**Source document**
◆ ◆ ◆
Chapter 4. Databases

In this chapter, we present a few examples of Tornado web applications that make use of a database. We’ll begin with a simple RESTful API example, then move on to creating a fully functional version of the Burt’s Books website introduced in Templates in Practice: Burt’s Books.

The examples in this chapter use MongoDB as the database, and pymongo as the Python driver to connect to MongoDB. There are, of course, many database systems that make sense for use in a web application: Redis, CouchDB, and MySQL are a few well-known options, and Tornado itself ships with a library for wrapping MySQL requests. We choose to use MongoDB due to its simplicity and convenience: it’s easy to install and integrates well with Python code. Its schemaless nature makes it unnecessary to predefine your data structures, which is great for prototyping.

We’re assuming in this chapter that you have a MongoDB installation running on the machine where you’re running the example code, but it’s easy to adapt the code to use with MongoDB running on a remote server. If you don’t want to install MongoDB on your machine, or if there isn’t a MongoDB binary for your operating system, there are a number of hosted MongoDB services you can use instead. We recommend MongoHQ. In our initial examples, we’ll assume that you have MongoDB running locally on your machine, but it’s easy to adapt the code to use with MongoDB running on a remote server (including MongoHQ).
◆ ◆ ◆
**Problem to solve**
Answer these questions from the chapter opening on databases above:
(a) Which Python driver do the examples use to connect to MongoDB?
(b) Tornado ships with a library for wrapping requests to which database system?
(c) Which hosted MongoDB service is recommended?

**Supplied information**
◆ ◆ ◆
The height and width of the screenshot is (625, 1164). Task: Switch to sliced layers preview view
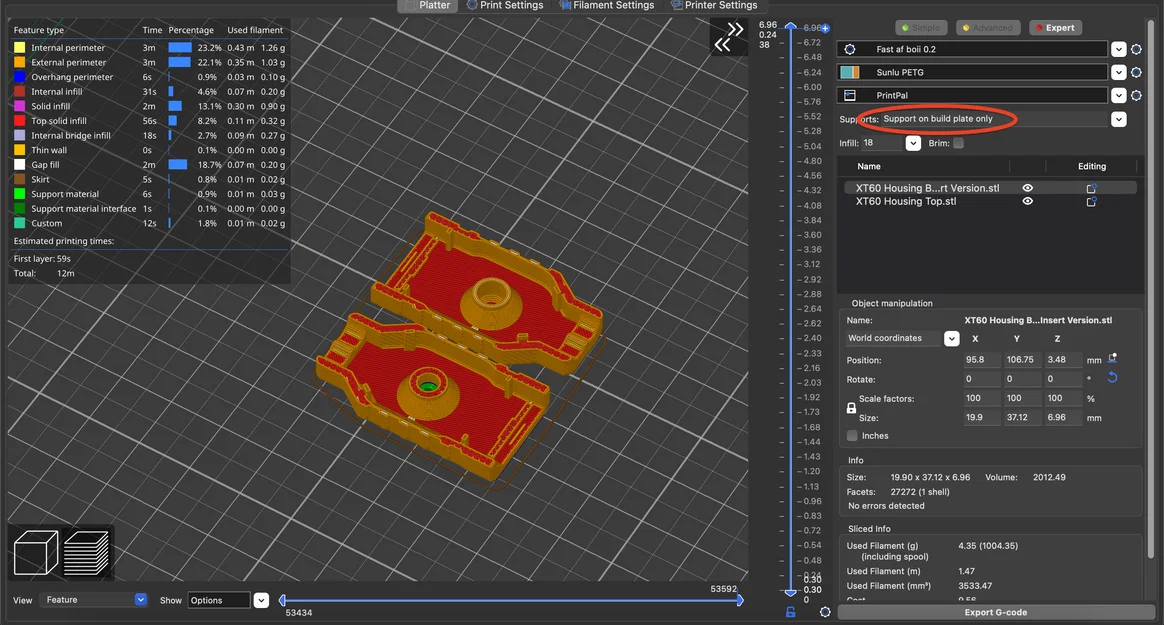[86, 553]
◆ ◆ ◆
**Solution for this task**
(a) pymongo
(b) MySQL
(c) MongoHQ